BEGIN

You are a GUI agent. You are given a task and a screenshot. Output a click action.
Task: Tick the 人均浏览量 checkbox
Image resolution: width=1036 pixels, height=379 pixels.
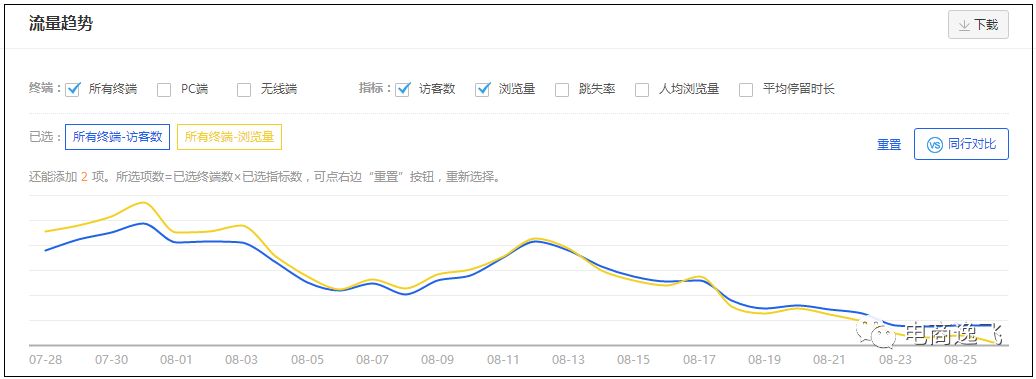[642, 89]
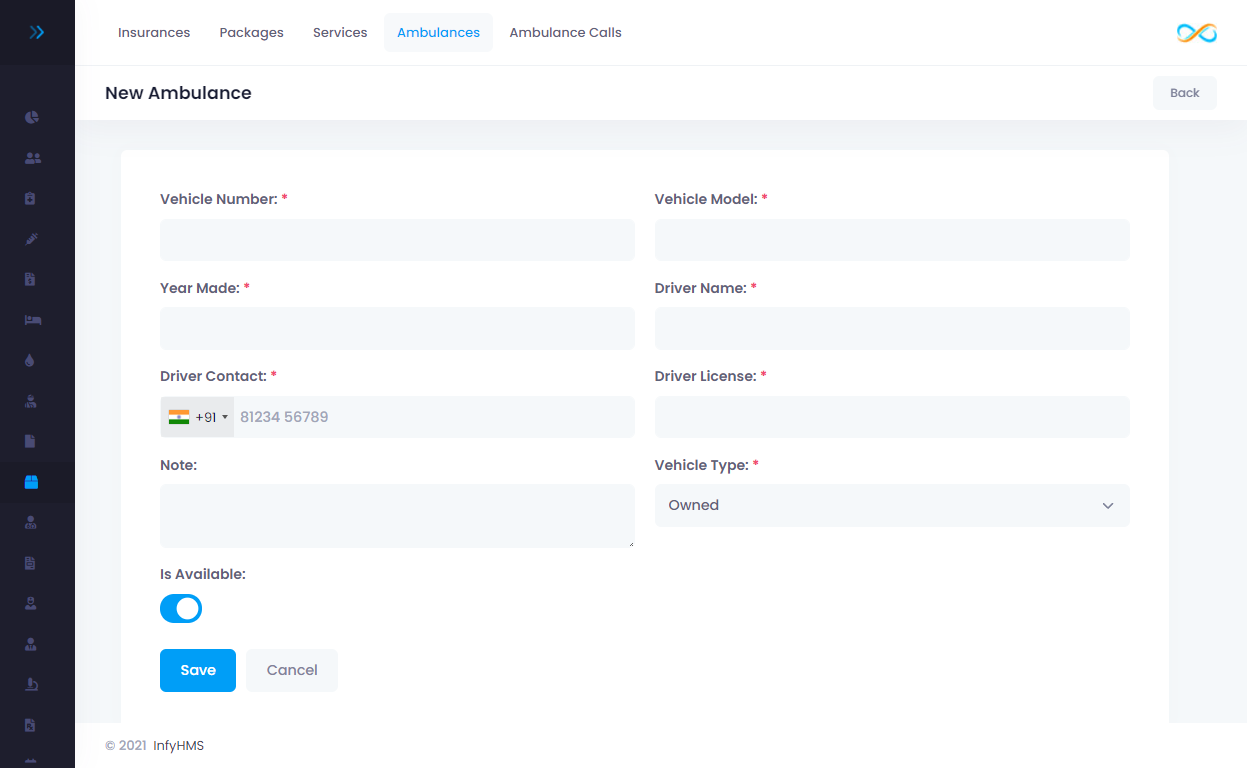1247x768 pixels.
Task: Expand the sidebar with double-chevron icon
Action: [x=37, y=32]
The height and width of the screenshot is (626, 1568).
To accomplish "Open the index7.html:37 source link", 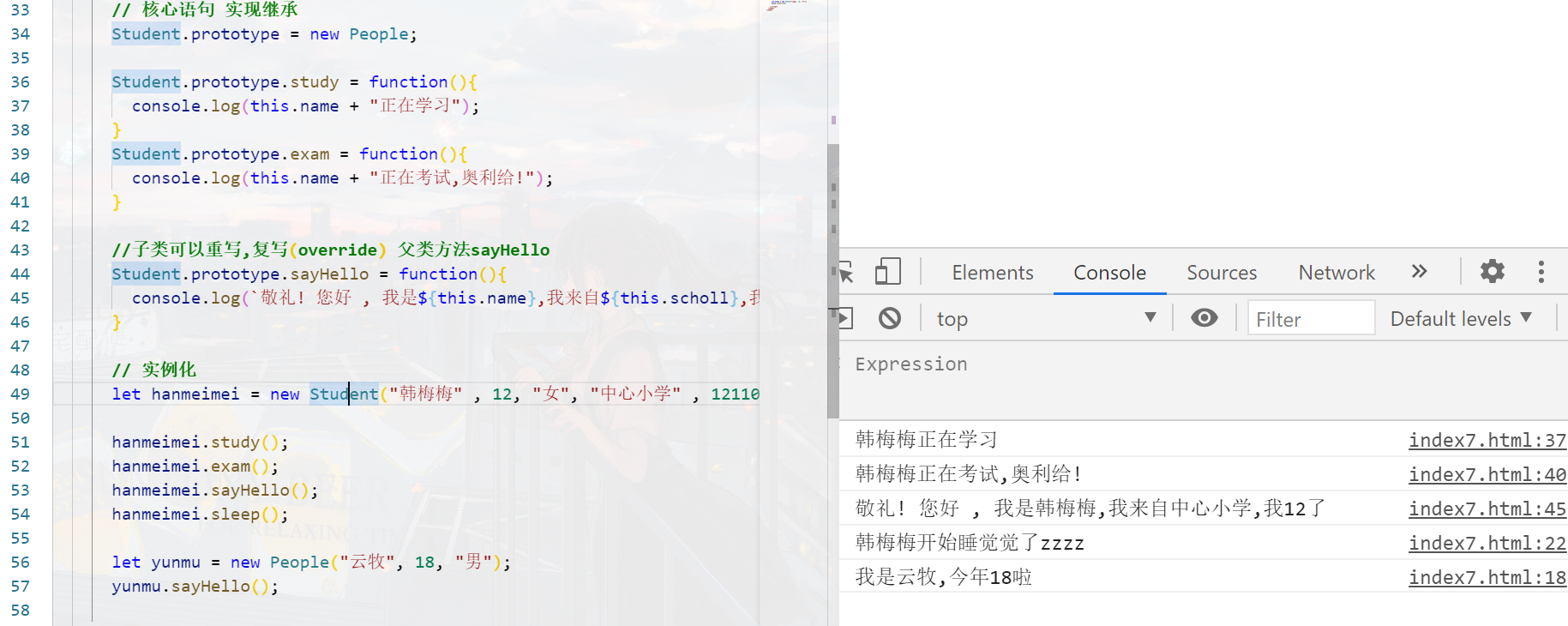I will coord(1487,440).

END

### ABOUT THIS EXERCISE
Within the lines above, find those holding the word "screenshot" and copy them.

### ANSWER SECTION
You are a GUI agent. You are given a task and a screenshot. Output a click action.
The height and width of the screenshot is (626, 1568).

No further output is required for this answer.